Portanto pode-se entender que não se trata de uma privatização do Serviço de Inspeção Federal. Em primeiro lugar porque o ente a ser contratado não é empresa, uma cooperativa, ou uma organização da sociedade, mas um serviço social autônomo. Em segundo porque haverá sempre um Auditor Fiscal Federal Agropecuário com formação em Medicina Veterinária na coordenação e executando as atividades de inspeção como os outros médicos veterinários da equipe. Em terceiro porque o MAPA é quem fará a contratação e pagamento do serviço social autônomo e não os estabelecimentos registrados.
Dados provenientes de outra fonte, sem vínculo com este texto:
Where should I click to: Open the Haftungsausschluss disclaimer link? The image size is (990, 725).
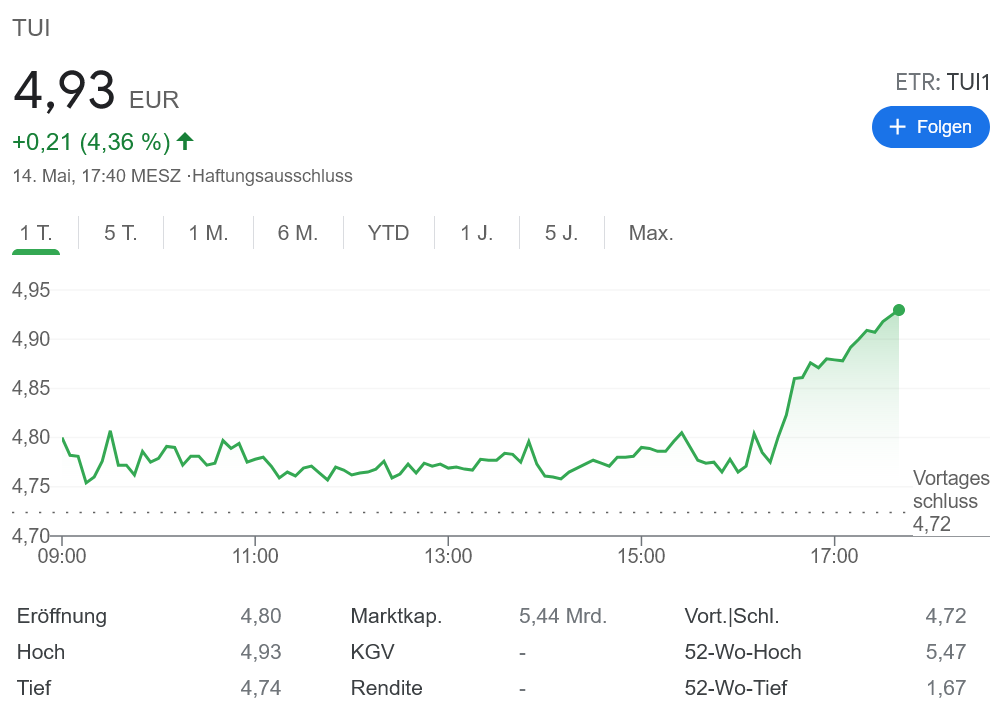pos(272,176)
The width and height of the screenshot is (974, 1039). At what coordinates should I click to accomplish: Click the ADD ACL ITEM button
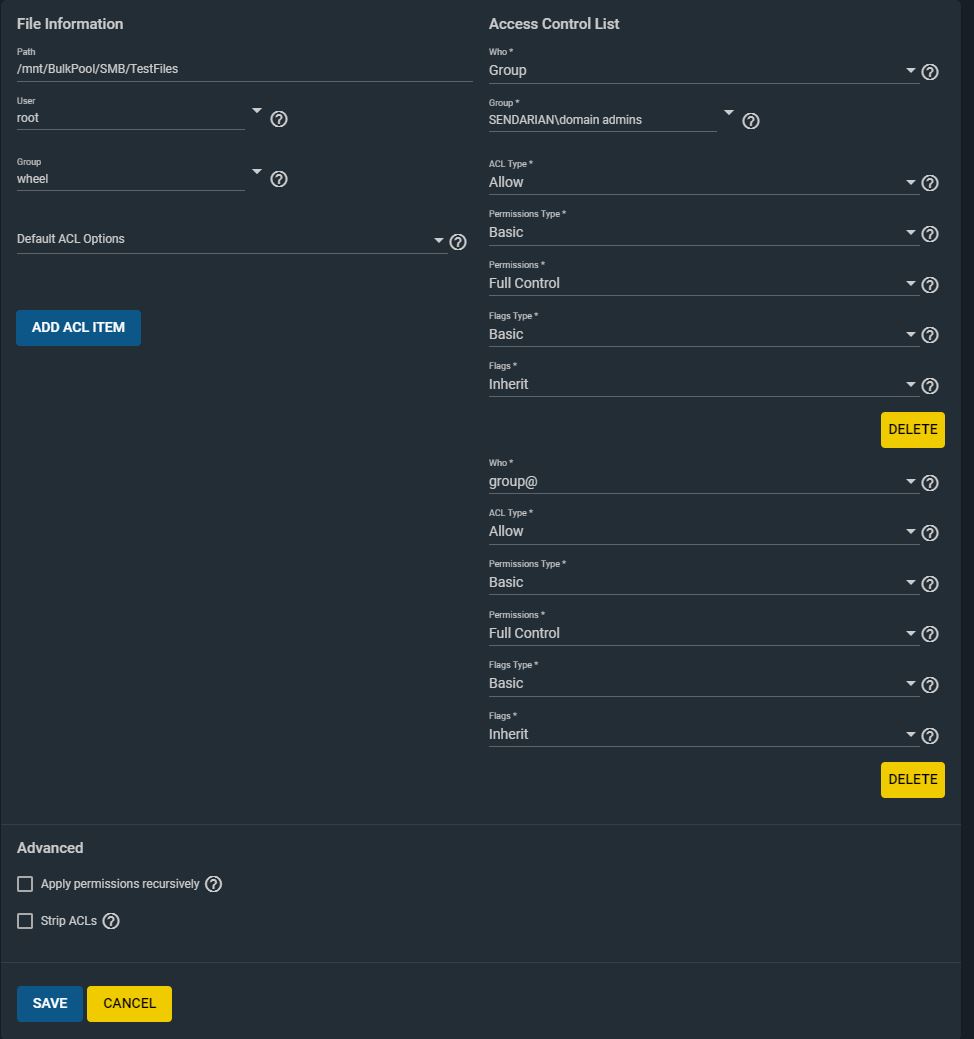pos(78,327)
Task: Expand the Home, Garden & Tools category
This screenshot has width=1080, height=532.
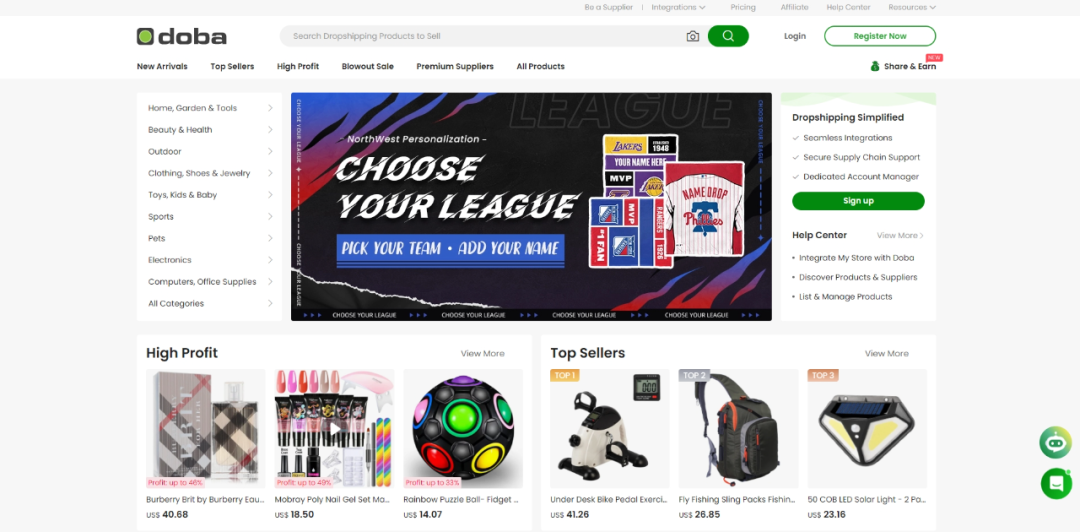Action: [209, 108]
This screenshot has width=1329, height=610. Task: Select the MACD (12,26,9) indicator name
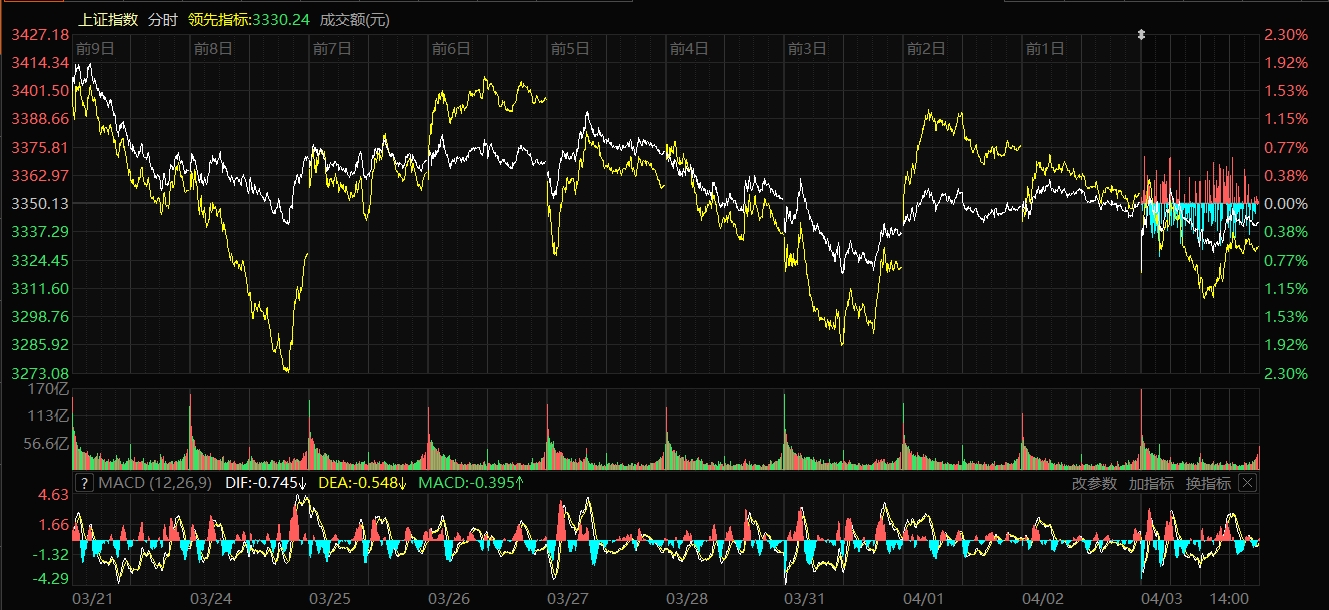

Seria então uma terceirização? Talvez de parte da mão de obra, mas com certeza não do serviço de inspeção, pois os servidores concursados continuariam atuando normalmente, mas desta vez auxiliados pelos novos atores citados. Com certeza, a esperança é que o Serviço de Inspeção Federal, instituição com mais de 105 anos, se torne mais robusto e apto a atender às demandas emergentes do agronegócio brasileiro, sempre salvaguardando a saúde pública.
É importante lembrar que algo semelhante já ocorreu entre os anos 70 e 80 do século XX. Sem corpo técnico suficiente e sem concursos públicos, o então Ministério da Agricultura – MA lançou mão da Companhia Brasileira de Alimentos – Cobal (antiga empresa pública de abastecimento ligada ao Ministério da Agricultura que, juntamente com a Companhia de Financiamento da Produção – CPF e a Companhia Brasileira de Armazenamento – Cibrazem, deu origem a atual Companhia Nacional de Abastecimento – Conab), que contratava médicos veterinários, via CLT e processo seletivo, e cedia ao Ministério para execução das atividades de inspeção e fiscalização de produtos de origem animal.
Neste artigo não se pretendeu abordar se essa nova modalidade de contratação afetará ou não a Carreira dos Auditores Fiscais Agropecuários, nem se o decreto em si é ilegal ou inconstitucional. Essas são tarefas para sindicato e para o Supremo Tribunal Federal, respectivamente. Buscou-se aqui contextualizar as motivações e os objetivos do Decreto 10.419/2020, assim como esclarecer algumas dúvidas a respeito do seu texto e de como funcionará o novo modelo de equipe de inspeção.
Modernizar a Inspeção de Produtos de Origem Animal no Brasil não significa privatizá-la ou terceirizá-la, mas em fazê-la mais ágil, menos burocrática, e com foco no risco apresentado pela atividade, mas esse é assunto para outro texto.